- [INPUT RECORDS]:
------------
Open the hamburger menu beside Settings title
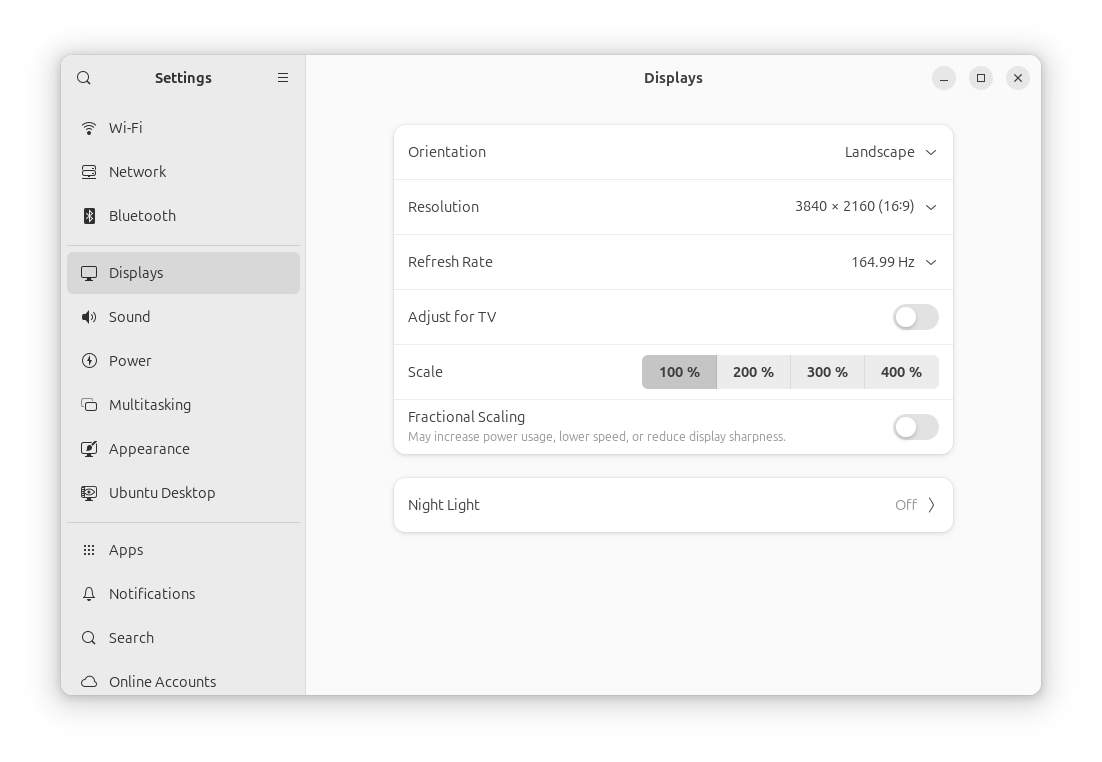 [283, 78]
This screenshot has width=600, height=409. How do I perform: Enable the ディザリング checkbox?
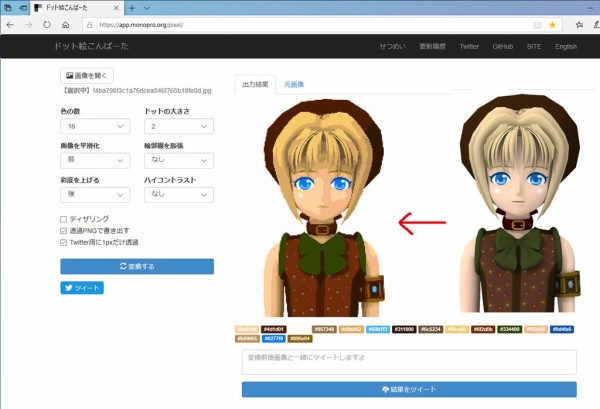(64, 218)
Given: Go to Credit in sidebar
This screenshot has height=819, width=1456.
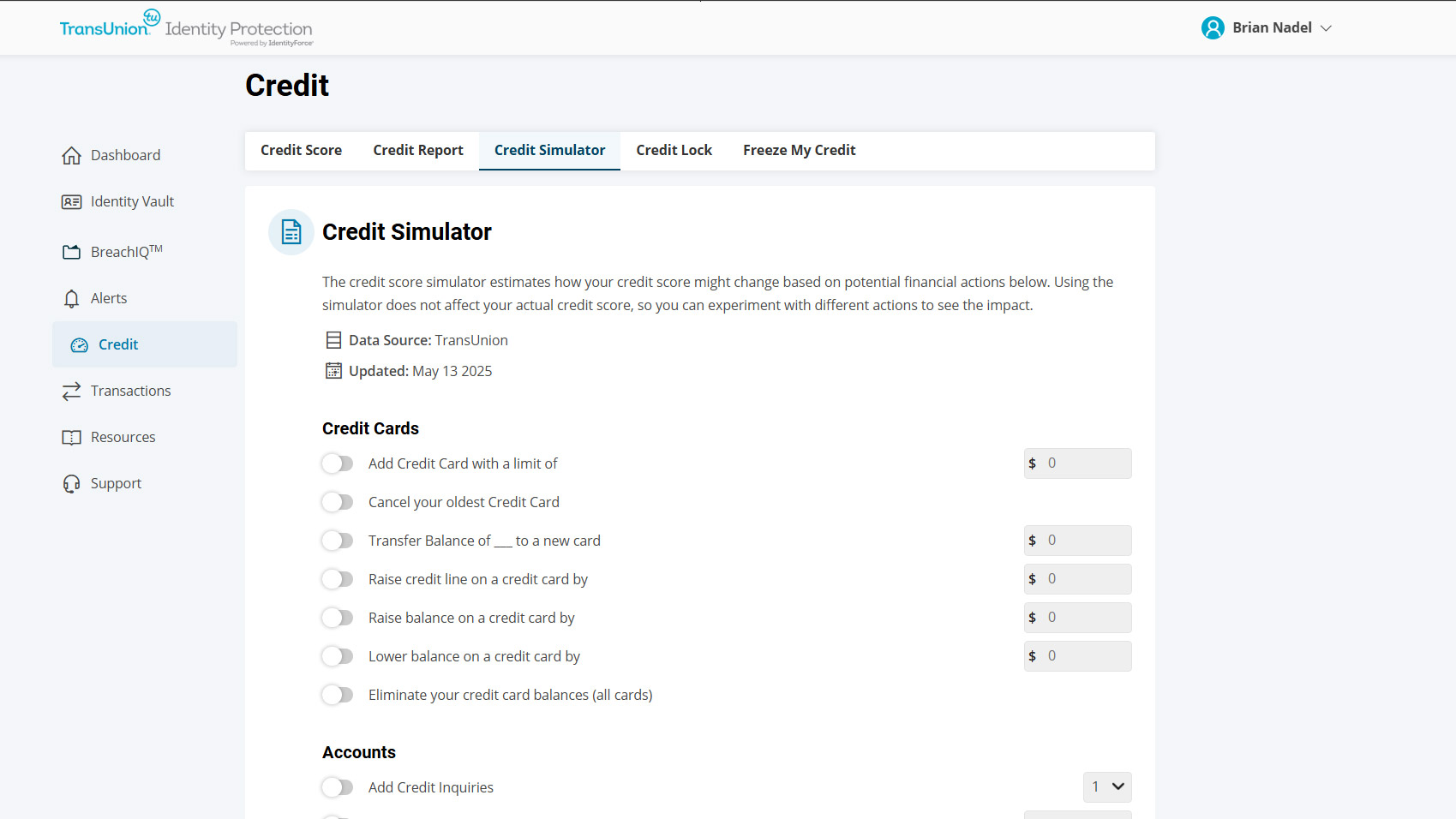Looking at the screenshot, I should [118, 344].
------------
- [WHAT YOU NEED TO DO]:
Print exactly the span of lines that begins with the line containing "Given: Go to Credit in sidebar" and ends with the last line of the listing, with no pictures.

- [RESULT]:
Given: Go to Credit in sidebar
This screenshot has height=819, width=1456.
Looking at the screenshot, I should [118, 344].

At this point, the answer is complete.